## [EXERCISE INSTRUCTIONS]
- A) According to the Cray Wanderers history passage, who took charge of the club in 1951-52?
- B) Name every league mentioned in the Cray Wanderers history passage.

***** PROVIDED PASSAGE *****

In 1936, under Harry Taylor's guidance, the Orpington & District Amateur Boxing Club organised various tournaments to raise funds for Cray Wanderers Football Club, ensuring its survival during the challenging times.

1951-52 heralded a new era, and an upturn in the club's fortunes, when local businessman Mick Slater took over at the helm. The club was elected to the London League and regained its senior status. Cray moved to a new ground at Grassmeade in 1955. Their stay there was a very successful period in the club's history. Drawing extra support from the commuter town of Orpington, they played in the London League and then the Aetolian League. They were three times crowned champions, won the League Cup twice, and also won the Kent Amateur Cup three times.

Cray switched to the semi-professional Metropolitan League for five seasons commencing in 1966–67. In 1971–72, the Met London League was created by a merger of the Metropolitan League and the Greater London League.

***** RECORDED DATA *****

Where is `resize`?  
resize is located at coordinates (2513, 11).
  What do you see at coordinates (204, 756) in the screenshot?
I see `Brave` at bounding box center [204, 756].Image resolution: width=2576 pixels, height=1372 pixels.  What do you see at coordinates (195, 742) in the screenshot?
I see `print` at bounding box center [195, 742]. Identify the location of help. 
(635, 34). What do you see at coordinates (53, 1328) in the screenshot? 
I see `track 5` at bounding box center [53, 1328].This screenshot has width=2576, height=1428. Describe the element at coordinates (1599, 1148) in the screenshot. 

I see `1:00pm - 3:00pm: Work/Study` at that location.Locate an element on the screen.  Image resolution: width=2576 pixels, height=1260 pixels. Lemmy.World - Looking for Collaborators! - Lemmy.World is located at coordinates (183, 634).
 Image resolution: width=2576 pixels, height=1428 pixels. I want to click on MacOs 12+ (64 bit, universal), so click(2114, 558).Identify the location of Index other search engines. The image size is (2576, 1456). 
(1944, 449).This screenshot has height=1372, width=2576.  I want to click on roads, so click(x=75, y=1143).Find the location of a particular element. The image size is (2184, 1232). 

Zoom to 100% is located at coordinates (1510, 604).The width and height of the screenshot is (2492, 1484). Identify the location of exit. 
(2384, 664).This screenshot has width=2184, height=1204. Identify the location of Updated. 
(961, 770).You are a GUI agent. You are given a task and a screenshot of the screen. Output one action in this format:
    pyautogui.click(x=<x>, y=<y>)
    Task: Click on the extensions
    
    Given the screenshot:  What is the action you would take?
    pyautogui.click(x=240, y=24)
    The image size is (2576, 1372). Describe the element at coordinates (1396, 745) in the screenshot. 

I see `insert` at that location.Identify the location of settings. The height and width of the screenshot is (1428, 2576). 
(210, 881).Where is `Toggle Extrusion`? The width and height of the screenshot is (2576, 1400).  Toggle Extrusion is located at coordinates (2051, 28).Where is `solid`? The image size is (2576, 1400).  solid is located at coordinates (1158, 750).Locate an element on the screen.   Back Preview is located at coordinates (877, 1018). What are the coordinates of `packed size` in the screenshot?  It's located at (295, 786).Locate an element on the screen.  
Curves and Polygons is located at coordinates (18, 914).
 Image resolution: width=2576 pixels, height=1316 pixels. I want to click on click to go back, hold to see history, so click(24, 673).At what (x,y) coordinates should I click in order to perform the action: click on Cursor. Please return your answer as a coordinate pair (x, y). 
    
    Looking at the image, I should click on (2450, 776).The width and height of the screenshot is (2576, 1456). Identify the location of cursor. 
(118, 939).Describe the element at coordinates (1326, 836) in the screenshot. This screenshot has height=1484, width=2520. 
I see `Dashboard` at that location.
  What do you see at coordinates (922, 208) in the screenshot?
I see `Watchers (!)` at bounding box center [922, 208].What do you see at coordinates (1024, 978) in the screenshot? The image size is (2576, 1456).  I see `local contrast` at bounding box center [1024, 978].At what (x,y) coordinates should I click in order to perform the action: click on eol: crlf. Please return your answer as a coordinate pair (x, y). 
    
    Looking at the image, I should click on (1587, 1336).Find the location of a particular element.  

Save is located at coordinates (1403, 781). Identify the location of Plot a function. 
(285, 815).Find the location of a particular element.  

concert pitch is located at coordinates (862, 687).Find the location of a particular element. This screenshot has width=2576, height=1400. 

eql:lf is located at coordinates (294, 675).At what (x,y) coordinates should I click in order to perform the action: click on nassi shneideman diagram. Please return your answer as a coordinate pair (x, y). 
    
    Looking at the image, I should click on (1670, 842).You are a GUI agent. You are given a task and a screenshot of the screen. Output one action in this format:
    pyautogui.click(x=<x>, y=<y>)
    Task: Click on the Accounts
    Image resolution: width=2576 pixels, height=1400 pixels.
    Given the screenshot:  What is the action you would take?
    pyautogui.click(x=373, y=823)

*****

## [SOLUTIONS]
- A) Local businessman Mick Slater.

- B) London League, Aetolian League, Metropolitan League, Met London League, Greater London League